In the page on the Maine Discovery Museum, what building was converted to house the museum when it opened?

- Page:
**********
The Maine Discovery Museum, located in Bangor, Maine, is Maine's largest children's museum and the largest located north of Boston, Massachusetts.

It opened in 2001 in the converted Freese's Building department store following several years of planning and fundraising. Maine Discovery Museum is a member of the Association of Children's Museums.

History
In 1996, Sean Faircloth had the idea for the Maine Discovery Museum and led the project through completion of a $4.5 million facility in 2001.  Maine Discovery Museum served as a lynchpin of downtown revitalization. Then-Congressman John Baldacci said that Maine Discovery Museum “restored the heart” to downtown Bangor.  At that time, the Maine Discovery Museum was the largest children's museum outside Boston in New England.  Capital Campaign Director Martha Dudman stated, “Sean Faircloth’s determination and attention to detail is what has made this project as successful as it has been.” 

MDM boosts three floors of interactive exhibits, including its newest addition NANO, a permanent exhibit donated by NISE Network. NANO is an interactive exhibition that engages family audiences in nanoscale science, engineering, and technology. Hands-on exhibits present the basics of nanoscience and engineering, introduce some real-world applications, and explore the societal and ethical implications of this new technology. MDM was selected by the NISE Network to receive this donated exhibit valued at $50,000 in recognition of their work to educate in the field of science.

Celebrating ten years in the community, the Maine Discovery Museum was named Nonprofit of the Year in 2012 by the Bangor Region Chamber of Commerce. Also in 2012, MDM was chosen as the Grand Marshal of the city's historic Independence Day Parade and celebration and also launched its Capital Campaign. 

MDM is also a member of Bangor Arts, a group that strives to support the ever-evolving arts and cultural scene in the Bangor region.

Let's Move!
**********
- Dataset excerpts:
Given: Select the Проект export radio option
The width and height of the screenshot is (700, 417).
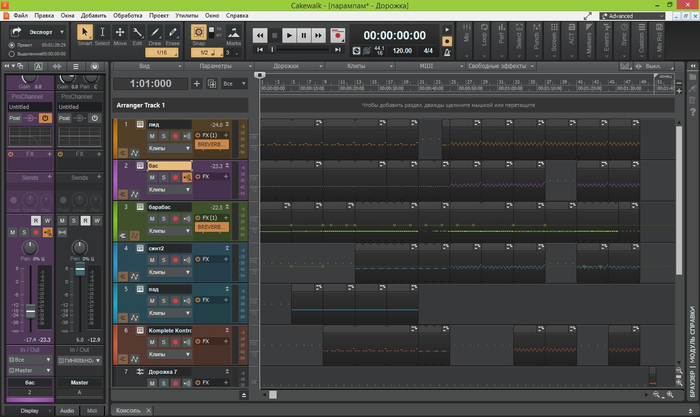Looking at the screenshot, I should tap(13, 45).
**********
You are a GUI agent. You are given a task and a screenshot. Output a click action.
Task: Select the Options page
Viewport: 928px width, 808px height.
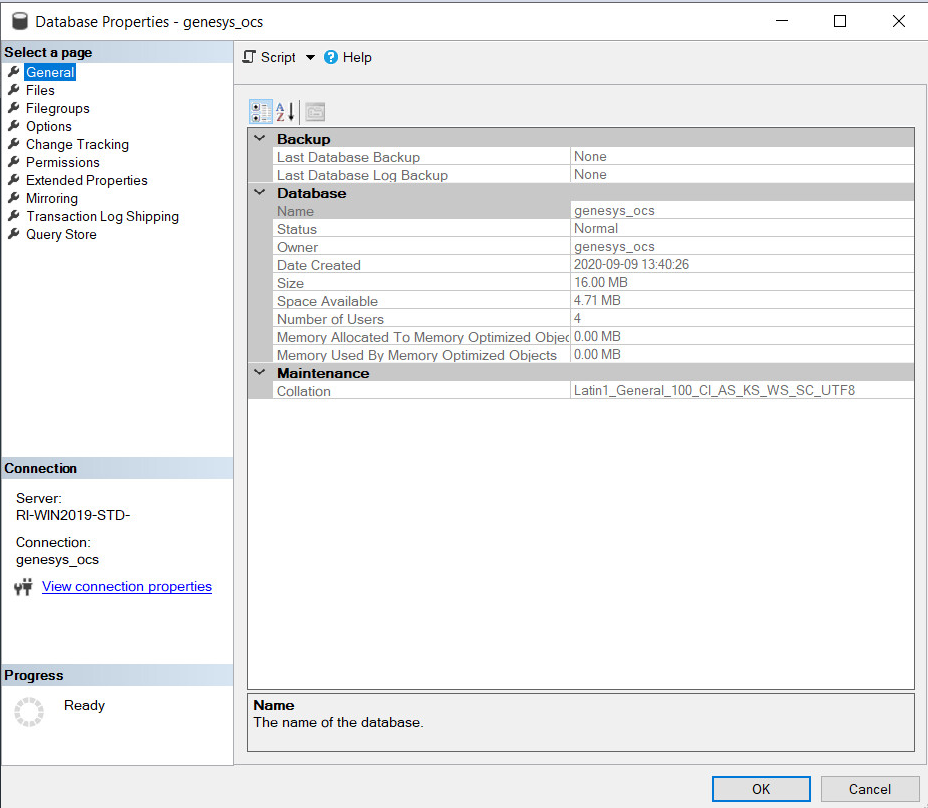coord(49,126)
**********
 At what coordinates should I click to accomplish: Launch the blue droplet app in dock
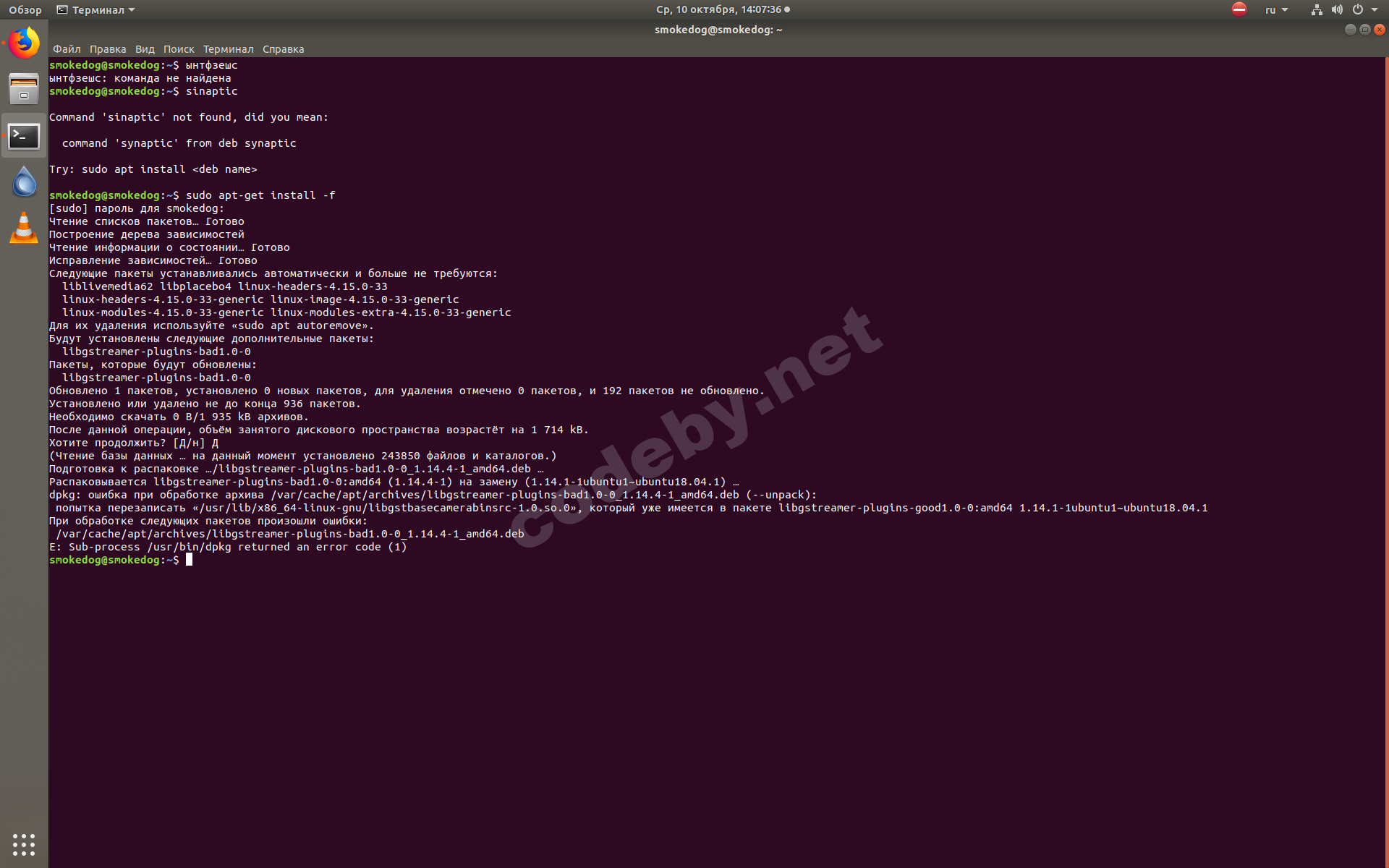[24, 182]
**********
- Solution to this problem: The Freese's Building department store.